From pocket parks to global solutions

More than 200 community leaders participated in the 2017 Richard M. Fairbanks Symposium on Civic Leadership at the University of Indianapolis March 3. This year’s symposium brought local and national visionaries together to discuss how greenspaces contribute to a vibrant urban life. 

Panel moderated by Linda Broadfoot, Indy Parks Director, talks about "5 Big Ideas that Transformed Indianapolis" during the The Richard H. Fairbanks Symposium on Civic Leadership was held at the UIndy Schwitzer Center on March 3, 2017. This year's theme: Building Vibrant Cities Through Greenspaces and Parks, presented by the University of Indianapolis' Institute for Civic Leadership and Mayoral Archives in partnership with Indiana Humanities, Keep Indianapolis Beautiful and Indy Parks. (Photo by D. Todd Moore, University of Indianapolis)

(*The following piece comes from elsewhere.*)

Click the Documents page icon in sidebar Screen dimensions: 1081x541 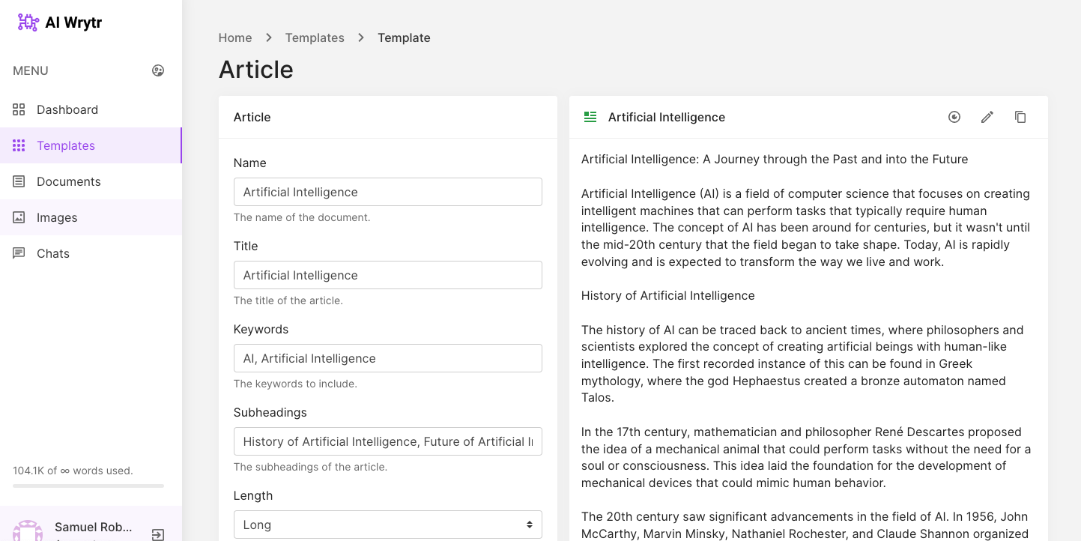click(19, 181)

Panel moderated by Linda Broadfoot, Indy Parks Director, talks about “5 Big Ideas that Transformed Indianapolis.” (Photo by D. Todd Moore, University of Indianapolis)

Event organizers included University of Indianapolis Professor Ted Frantz, who is also director of the Institute of Civic Leadership & Mayoral Archives, in partnership with Indy Parks, Keep Indianapolis Beautiful and Indiana Humanities. The symposium acknowledged Indianapolis’ long history of greenspace planning and environmental stewardship, from architect George Kessler’s original 1908 plan to Mayor Bill Hudnut’s efforts in the 1970s and 80s to “green” the City of Indianapolis.

“It was a pleasure to be in a room with so many Indy residents interested in civic leadership, especially around the issue of parks and greenspace. The topics ranged from small things we can all do to improve the greenspace around us to much larger, systemic issues. And the lesson is that it will take creativity from all of us to ensure a greener future,” said Linda Broadfoot, Indy Parks director.

During the kick-off INconversation, Justin Garrett Moore and Neelay Bhatt talked about using design and data thoughtfully to make the most of greenspaces. Moore, an Indy native who serves as the current director of New York City’s Public Design Commission, encouraged neighbors to create “urban patches”— small interventions, such as murals, pocket parks or trail connections, that solve big problems.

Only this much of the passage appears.